Cała sytuacja miała miejsce w Markuszowie, gdzie gość z Łodzi został przyłapany na kradzieży w jednym ze sklepów spożywczych. Jak się okazało, mężczyzna ukradł różne artykuły chemiczne o łącznej wartości blisko 500 złotych. Oficer prasowy Komendy Powiatowej Policji w Puławach, komisarz Ewa Rejn – Kozak przekazuje, że za tę kradzież sprawca otrzymał mandat karny, jednak to nie koniec jego problemów.
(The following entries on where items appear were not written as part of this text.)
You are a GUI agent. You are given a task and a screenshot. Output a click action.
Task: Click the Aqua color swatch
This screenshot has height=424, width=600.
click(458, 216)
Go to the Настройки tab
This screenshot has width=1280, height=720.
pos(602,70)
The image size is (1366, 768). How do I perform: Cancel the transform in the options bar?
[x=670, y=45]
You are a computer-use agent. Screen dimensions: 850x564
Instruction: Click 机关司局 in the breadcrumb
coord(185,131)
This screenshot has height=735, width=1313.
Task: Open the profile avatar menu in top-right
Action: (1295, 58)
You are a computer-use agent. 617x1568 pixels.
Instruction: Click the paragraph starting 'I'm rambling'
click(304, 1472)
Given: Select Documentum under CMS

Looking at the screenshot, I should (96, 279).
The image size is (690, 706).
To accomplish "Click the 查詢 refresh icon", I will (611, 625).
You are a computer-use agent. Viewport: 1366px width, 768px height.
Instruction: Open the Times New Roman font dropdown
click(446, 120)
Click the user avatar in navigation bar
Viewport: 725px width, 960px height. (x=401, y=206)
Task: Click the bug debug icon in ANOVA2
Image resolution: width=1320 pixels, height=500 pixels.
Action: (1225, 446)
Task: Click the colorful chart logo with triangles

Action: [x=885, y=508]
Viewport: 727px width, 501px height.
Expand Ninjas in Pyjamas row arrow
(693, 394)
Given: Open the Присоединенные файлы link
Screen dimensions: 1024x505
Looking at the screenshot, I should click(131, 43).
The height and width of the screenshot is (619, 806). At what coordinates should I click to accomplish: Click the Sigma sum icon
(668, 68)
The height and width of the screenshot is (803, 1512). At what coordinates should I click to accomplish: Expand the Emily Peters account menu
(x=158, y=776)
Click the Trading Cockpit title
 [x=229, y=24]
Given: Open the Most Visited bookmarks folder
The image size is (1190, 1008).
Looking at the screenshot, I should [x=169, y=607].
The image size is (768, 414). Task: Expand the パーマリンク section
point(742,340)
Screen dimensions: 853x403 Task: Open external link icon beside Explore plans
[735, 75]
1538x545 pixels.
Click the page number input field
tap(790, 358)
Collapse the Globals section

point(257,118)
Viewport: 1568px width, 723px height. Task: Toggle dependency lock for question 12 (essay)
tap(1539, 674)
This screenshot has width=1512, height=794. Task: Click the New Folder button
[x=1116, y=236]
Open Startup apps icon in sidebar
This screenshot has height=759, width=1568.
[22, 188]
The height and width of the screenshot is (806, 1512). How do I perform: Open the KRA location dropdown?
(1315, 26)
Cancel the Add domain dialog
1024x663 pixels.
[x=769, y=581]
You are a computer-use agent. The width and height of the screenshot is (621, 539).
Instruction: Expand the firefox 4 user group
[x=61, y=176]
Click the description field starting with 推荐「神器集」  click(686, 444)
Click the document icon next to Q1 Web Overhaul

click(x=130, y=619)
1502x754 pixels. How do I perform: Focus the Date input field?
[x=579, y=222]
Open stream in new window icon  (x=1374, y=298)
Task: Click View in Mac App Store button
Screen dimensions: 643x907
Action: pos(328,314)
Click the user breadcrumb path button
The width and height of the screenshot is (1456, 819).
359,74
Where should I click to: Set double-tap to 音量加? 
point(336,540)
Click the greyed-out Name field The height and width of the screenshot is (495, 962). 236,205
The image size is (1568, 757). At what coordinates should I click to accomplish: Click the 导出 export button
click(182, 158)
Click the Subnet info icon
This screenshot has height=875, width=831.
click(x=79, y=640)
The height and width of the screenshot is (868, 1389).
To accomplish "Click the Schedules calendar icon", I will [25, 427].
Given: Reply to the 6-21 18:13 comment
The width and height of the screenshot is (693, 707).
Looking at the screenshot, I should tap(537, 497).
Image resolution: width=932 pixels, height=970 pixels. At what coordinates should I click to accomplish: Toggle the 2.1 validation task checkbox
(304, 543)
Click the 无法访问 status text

Podczas sprawdzenia danych mężczyzny w systemie informacyjnym policji wyszło na jaw, że 35-latek jest poszukiwany przez prokuraturę do celów prawnych. Zgodnie z decyzją prokuratury mężczyznę należało natychmiast zatrzymać i osadzić w policyjnej celi. Sytuacja pogorszyła się dla niego jeszcze bardziej, gdy podczas osobistego przeszukania policjanci znaleźli u niego woreczek z suszem marihuany.
Również kluczyk od samochodu, który 35-latek miał przy sobie, wydał się funkcjonariuszom podejrzany. System policyjny pokazywał bowiem, że mieszkaniec Łodzi nie powinien prowadzić pojazdów mechanicznych. Po sprawdzeniu okolic sklepu, policjanci ustalili, że kluczyk pasuje do zaparkowanego w pobliżu Citroena. Mężczyzna przyznał, że to samochód, którym dotarł do sklepu i który nabył kilka godzin wcześniej w Lublinie – dodaje komisarz Rejn-Kozak.